500 Gene dirigieren den Takt des Herzens. | Plötzlicher Herztod bald vermeidbar? | Über 1200 Gene bewerkstelligen die korrekte Zellteilung. | Wien. Wissenschafter kennen 22.000 menschliche Gene. Um mit ihnen etwas anfangen zu können, müssen sie ihre Funktionen verstehen. Dabei kommt es nicht nur auf die Eigenschaften der einzelnen Erbgutträger an, sondern auch auf deren Rolle im Gesamtsystem, die entscheidend ist für die Bildung und Behandlung von Krankheiten. "Ein Gen auf sich gestellt verursacht noch keine Krankheit", betont Josef Penninger, Chef des Instituts für Molekulare Biotechnologie in Wien. | Kommentar: Der Herzschlag der Forschung


Hinweis: Der Inhalt dieser Seite wurde vor 15 Jahren in der Wiener Zeitung veröffentlicht. Hier geht's zu unseren neuen Inhalten.

Österreichische Systembiologen liefern nun Erkenntnisse, die Fortschritte in der Therapie von Herzkrankheiten und Krebs bringen könnten. Etwa hat Penninger mit einem internationalen Team sämtliche Gene identifiziert, die an der Regulation der Herzfunktion beteiligt sind. Die Forscher haben die erste vollständige Genkarte der Herzfunktion am Lebend-Modell erstellt: Sie bedienten sich dabei der hauseigenen Taufliegen-Sammlung und konnten 500 Gene identifizieren, die für die einwandfreie Funktion des Fliegenherzes nötig sind.

Obwohl der Kreislauf bei Fliegen anders funktioniert als beim Menschen, haben sich die Gene, die die Herzfunktion steuern, im Lauf der Evolution kaum verändert, betont Penninger. Im Detail untersucht wurden nur jene 50 bis 60 Prozent, von denen Variationen im Menschen zu finden sind. Um die Landkarte zu erstellen, wurden vorhandene Menschen-Gene, die Herzerkrankungen verursachen, dazugenommen. "Es werden immer wieder neue Gene gefunden - für Alzheimer, für Diabetes. Aber diese Daten resultieren aus mathematischen Modellen und sind nicht funktionell - im Unterschied zum Lebend-Modell", sagt Penninger zur Wiener Zeitung.

Stress als Auslöser

Das Besondere: In den Fliegen wurde ein völlig neues Gen gefunden, dessen Variante beim Menschen mit plötzlichem Herztod assoziiert wird. Pro Jahr sterben rund 15.000 Österreicher am plötzlichen Herztod. Ohne spürbare vorangegangene Warnzeichen hört ihr Herz auf zu schlagen, nicht selten trifft es scheinbar gesunde, junge Menschen. Ursache ist eine Vorerkrankung des Herzens. Auslöser ist Stress - etwa durch Sport -, der zu einer Rhythmusstörung führt. Neue Medikamente auf Basis der Gen-Karte könnte es in zehn Jahren geben.

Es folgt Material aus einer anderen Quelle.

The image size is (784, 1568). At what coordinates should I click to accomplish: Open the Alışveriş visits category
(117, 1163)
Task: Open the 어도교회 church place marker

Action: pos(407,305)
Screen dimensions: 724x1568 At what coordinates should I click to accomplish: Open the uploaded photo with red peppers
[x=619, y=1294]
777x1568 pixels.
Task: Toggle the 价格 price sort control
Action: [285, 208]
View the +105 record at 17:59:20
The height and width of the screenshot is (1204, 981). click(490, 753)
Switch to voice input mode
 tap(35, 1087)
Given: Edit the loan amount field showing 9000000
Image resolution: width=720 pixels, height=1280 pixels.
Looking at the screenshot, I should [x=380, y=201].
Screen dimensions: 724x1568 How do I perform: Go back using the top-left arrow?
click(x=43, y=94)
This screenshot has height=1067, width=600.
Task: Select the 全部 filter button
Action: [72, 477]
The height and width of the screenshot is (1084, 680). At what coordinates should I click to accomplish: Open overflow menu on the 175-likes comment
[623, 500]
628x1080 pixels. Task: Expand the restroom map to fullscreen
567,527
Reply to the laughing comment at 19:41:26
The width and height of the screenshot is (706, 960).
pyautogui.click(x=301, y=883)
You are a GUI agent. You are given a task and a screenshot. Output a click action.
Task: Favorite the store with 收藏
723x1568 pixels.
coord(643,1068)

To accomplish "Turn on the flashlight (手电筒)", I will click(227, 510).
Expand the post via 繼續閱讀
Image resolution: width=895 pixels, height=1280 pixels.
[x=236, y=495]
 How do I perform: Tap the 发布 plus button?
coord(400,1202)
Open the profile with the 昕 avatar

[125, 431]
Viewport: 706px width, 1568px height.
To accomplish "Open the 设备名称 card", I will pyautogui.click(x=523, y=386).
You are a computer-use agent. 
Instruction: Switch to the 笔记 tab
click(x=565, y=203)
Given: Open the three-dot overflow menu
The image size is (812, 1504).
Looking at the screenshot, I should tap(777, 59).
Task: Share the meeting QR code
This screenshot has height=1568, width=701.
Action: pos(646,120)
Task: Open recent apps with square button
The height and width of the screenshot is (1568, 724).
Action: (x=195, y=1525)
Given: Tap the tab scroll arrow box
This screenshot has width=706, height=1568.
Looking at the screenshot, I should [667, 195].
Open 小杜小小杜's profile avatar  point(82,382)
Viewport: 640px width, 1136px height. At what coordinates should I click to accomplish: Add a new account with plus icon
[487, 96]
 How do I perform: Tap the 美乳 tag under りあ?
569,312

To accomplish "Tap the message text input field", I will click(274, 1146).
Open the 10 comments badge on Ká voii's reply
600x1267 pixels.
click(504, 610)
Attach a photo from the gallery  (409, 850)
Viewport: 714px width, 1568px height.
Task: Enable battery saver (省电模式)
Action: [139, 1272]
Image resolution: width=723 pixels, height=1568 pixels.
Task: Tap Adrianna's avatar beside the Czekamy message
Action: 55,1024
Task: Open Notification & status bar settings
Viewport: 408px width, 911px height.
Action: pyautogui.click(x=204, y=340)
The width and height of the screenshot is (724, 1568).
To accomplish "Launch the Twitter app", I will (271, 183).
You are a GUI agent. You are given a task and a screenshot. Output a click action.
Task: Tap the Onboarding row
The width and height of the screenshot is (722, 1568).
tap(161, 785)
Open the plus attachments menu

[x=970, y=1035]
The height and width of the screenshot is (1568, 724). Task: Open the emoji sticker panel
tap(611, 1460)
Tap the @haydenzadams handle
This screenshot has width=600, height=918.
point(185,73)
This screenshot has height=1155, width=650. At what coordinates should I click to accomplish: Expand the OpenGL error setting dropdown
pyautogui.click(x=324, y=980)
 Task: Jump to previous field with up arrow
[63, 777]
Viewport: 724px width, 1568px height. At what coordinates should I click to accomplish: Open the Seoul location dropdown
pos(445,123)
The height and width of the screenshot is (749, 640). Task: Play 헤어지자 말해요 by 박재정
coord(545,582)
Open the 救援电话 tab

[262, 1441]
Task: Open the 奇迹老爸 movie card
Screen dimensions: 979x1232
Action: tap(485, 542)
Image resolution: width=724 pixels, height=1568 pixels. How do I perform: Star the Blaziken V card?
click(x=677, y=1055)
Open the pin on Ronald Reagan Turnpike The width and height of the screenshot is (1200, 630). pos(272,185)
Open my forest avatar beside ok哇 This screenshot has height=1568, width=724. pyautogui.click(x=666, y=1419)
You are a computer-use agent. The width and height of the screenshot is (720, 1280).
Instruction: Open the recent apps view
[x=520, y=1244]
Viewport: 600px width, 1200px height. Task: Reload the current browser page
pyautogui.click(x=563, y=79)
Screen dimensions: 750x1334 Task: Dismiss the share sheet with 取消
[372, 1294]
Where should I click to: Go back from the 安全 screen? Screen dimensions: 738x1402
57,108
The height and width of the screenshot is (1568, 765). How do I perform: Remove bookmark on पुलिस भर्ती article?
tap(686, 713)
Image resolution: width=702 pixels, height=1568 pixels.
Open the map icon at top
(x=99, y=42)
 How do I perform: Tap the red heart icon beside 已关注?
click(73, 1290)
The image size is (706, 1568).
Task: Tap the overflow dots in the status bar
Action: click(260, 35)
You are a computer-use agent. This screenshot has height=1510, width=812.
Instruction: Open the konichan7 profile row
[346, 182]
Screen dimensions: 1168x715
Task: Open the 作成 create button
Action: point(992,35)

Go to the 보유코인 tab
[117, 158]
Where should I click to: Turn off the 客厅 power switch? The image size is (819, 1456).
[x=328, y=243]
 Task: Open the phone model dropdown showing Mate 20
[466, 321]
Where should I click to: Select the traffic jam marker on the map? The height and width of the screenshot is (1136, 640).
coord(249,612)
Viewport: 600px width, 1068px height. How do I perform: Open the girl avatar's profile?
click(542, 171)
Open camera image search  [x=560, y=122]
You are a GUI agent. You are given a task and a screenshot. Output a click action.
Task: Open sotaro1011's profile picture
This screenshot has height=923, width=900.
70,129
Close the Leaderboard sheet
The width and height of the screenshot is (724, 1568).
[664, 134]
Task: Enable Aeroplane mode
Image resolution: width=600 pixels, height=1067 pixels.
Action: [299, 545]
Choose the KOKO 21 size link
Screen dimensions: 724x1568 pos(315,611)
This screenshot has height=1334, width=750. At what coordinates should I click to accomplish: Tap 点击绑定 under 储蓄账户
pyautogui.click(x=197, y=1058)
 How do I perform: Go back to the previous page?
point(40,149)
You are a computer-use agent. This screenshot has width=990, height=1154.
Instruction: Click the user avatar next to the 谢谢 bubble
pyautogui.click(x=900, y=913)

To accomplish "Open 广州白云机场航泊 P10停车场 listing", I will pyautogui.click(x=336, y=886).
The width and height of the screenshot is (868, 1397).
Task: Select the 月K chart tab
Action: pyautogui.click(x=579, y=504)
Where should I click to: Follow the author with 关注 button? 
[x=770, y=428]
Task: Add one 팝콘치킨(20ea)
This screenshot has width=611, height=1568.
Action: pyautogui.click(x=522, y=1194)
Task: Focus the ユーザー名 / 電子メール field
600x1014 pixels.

Breiter angelegt ist das mit 8,6 Millionen Euro EU-geförderte Forschungsprojekt "Mitro Check". Ein Forscherteam unter der Leitung von Jan-Michael Peters vom Institut für Molekulare Pathologie in Wien hat dabei die Zellteilung unter die Lupe genommen. Dazu wurden alle 22.000 menschlichen Gene untersucht und eine Landkarte von den 1249 zuständigen Genen erstellt. Ihre Rolle in der Zellteilung wurde in Nature und Science veröffentlicht. Die Forscher haben jedes Gen in menschlichen Zellkulturen ausgeschaltet und dann beobachtet, ob sich die jeweilige Zelle noch normal teilt oder nicht. "Wir haben auch die Proteine gefunden, die für den Aufbau des Spindelapparats wichtig sind, der Zellen korrekt in zwei gesunde Tochterzellen teilt", beschreibt Peters den Bauplan.

Langfristig wollen die Forscher ihr Wissen etwa für die Entwicklung von wirksameren Krebsmedikamenten nützen. "Das Verständnis der Zellteilungsmechanismen ist die Voraussetzung dafür, erklären zu können, wie es zur Entstehung von Krebs kommen kann", sagt Peters. Krebs ist - vereinfacht - unkontrollierte Zellteilung. "Wenn man die Mechanismen kennt, hätte man neue Zielmoleküle für eine Therapie, ohne die Enzyme zu zerstören, die für die Teilung gesunder Zellen nötig sind", sagt der Biologe.